De hecho, a comienzos de esta década, Navares ya tenía un importante proyección en Europa y fue la primera artista española en ser incluida dentro y fuera de este continente en colectivas que giraban alrededor del género y el feminismo.

Su papel en pro de la videoinstalación no se queda atrás. En 1984 funda y dirige el Primer Festival de Vídeo de nuestro país en el Círculo de Bellas Artes de Madrid, donde participan artistas tan relevantes como Wolf Vostell, Dan Graham, Peter Weibel, Eugenia Balcells y Concha Jerez.

Dos años después, la videoinstalación Circuito cerrado, circuito infinito (1985) forma parte de la exposición Procesos: Cultura y Nuevas Tecnologías con la que se inaugura el Museo Nacional Centro de Arte Reina Sofía y donde comparte protagonismo con trabajos de Bill Viola o Mari Jo Lafontaine. A finales de los años 90 se la reconoce ya como una figura clave de este género y comienza un ciclo de cinco años como magíster en la prestigiosa International Summer Academy of Fine Arts Salzburg, impartiendo cursos sobre instalaciones.

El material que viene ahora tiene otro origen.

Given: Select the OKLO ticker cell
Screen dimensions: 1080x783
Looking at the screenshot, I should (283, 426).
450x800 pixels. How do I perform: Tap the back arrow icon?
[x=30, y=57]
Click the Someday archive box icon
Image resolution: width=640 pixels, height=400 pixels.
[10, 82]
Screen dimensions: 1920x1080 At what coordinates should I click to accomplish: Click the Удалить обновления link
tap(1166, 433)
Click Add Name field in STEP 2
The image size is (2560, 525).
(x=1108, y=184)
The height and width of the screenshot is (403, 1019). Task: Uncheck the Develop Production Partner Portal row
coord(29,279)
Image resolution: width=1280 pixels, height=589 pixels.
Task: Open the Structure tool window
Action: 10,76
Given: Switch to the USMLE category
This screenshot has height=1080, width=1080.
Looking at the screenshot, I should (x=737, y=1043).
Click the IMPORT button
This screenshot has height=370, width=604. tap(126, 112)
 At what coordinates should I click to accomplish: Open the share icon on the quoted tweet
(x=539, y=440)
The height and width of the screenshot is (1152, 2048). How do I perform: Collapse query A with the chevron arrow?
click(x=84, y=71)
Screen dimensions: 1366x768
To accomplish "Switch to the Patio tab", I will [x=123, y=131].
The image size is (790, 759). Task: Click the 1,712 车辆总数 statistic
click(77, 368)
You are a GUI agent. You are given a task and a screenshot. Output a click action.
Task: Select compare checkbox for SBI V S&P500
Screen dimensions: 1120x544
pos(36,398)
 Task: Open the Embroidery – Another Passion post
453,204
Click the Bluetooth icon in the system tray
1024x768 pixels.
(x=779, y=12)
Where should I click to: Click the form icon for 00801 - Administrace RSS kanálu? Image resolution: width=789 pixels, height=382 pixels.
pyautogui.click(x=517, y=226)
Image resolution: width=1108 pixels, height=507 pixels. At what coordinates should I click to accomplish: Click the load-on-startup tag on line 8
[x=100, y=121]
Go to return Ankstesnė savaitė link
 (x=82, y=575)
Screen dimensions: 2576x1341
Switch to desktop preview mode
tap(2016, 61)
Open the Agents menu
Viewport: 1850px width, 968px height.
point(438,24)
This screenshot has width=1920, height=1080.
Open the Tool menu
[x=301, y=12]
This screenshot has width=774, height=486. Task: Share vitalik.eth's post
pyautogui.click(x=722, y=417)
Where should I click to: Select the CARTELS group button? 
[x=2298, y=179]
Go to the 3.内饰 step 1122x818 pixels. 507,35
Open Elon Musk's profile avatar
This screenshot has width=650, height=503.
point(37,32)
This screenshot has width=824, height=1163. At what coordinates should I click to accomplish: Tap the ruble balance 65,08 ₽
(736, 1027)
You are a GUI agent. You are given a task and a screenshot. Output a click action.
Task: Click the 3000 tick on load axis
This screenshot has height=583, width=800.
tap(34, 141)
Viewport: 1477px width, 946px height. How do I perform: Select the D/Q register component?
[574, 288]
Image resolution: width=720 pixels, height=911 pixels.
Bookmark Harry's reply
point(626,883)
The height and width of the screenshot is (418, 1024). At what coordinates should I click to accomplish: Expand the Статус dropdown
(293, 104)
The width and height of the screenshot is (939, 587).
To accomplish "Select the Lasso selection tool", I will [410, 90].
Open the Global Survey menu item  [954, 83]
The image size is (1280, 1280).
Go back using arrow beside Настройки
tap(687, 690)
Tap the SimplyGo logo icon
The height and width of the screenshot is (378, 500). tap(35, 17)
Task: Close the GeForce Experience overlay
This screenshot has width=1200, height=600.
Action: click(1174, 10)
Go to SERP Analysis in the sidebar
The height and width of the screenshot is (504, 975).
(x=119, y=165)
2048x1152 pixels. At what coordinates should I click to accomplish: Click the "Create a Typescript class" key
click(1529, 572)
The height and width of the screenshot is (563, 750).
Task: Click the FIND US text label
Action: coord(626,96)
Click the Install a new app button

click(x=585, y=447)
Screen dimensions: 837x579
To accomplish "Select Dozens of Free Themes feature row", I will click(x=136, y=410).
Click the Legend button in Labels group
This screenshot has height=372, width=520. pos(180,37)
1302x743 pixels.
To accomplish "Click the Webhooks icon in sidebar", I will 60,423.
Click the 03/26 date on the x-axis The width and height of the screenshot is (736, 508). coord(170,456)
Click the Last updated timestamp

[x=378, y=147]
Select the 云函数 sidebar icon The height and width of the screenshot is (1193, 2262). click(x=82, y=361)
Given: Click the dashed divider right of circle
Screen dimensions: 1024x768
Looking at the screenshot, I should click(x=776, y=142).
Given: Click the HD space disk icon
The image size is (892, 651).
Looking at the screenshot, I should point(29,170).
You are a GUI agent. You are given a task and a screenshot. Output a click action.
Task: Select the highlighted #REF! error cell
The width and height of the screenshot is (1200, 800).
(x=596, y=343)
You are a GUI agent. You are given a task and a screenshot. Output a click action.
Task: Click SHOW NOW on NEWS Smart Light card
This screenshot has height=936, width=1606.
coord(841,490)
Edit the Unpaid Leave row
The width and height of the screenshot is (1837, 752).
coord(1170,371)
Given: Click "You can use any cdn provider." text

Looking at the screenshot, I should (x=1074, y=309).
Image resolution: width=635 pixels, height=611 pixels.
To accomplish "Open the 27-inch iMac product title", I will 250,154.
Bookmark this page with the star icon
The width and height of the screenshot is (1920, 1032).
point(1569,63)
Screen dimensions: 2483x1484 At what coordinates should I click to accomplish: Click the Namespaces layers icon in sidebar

Con el objetivo de echar la vista atrás y repasar esta interesante trayectoria que ha abierto camino a tantos artistas posteriores, la sala Kubo-kutxa de San Sebastián presenta hasta el próximo 4 de febrero la exposición Paloma Navares. Iluminaciones (1977-2017) que celebra sus cuatro décadas como artista multimedia.

La lengua secreta de las mujeres

La muestra reúne una amplia variedad de medios (instalaciones, fotografía, vídeo, performance, escultura, dibujo, pintura...) y los más diversos materiales, predominando los traslúcidos que evocan esas 'iluminaciones' a las que hace referencia el título. El recorrido se divide en tres secciones que agrupan, a su vez, seis núcleos temáticos. La primera, De uso cotidiano. Gabinete Paloma Navares, reúne una selección de objetos que la artista ha creado en sus sucesivas series a lo largo de su trayectoria. Estos ofrecen a los espectadores un adelanto de lo que se desarrollará en la salas posteriores.

La segunda sección, se divide a su vez en Cyber, nacimiento y maternidad, donde se encuentra la instalación Luz del pasado (1994-97) que nos propone reflexionar sobre el nacimiento de los series humanos en un plano incondicionado; Del amor a las mujeres, que plantea una crítica abierta a los estereotipos en la representación de la mujer en la historia del arte; e In Memoriam, con la pieza Otros páramos, mundos de mujer (2004-2009), que se inspira en la lengua secreta de las mujeres en todas las culturas.

Por último, en la tercera sección la artista aborda dos temas incómodos y todavía tabú para la mayoria. En Resilencia se trata el suicidio y en Amnesia, sueño y locura, la fragilidad del ser humano que ha perdido la razón.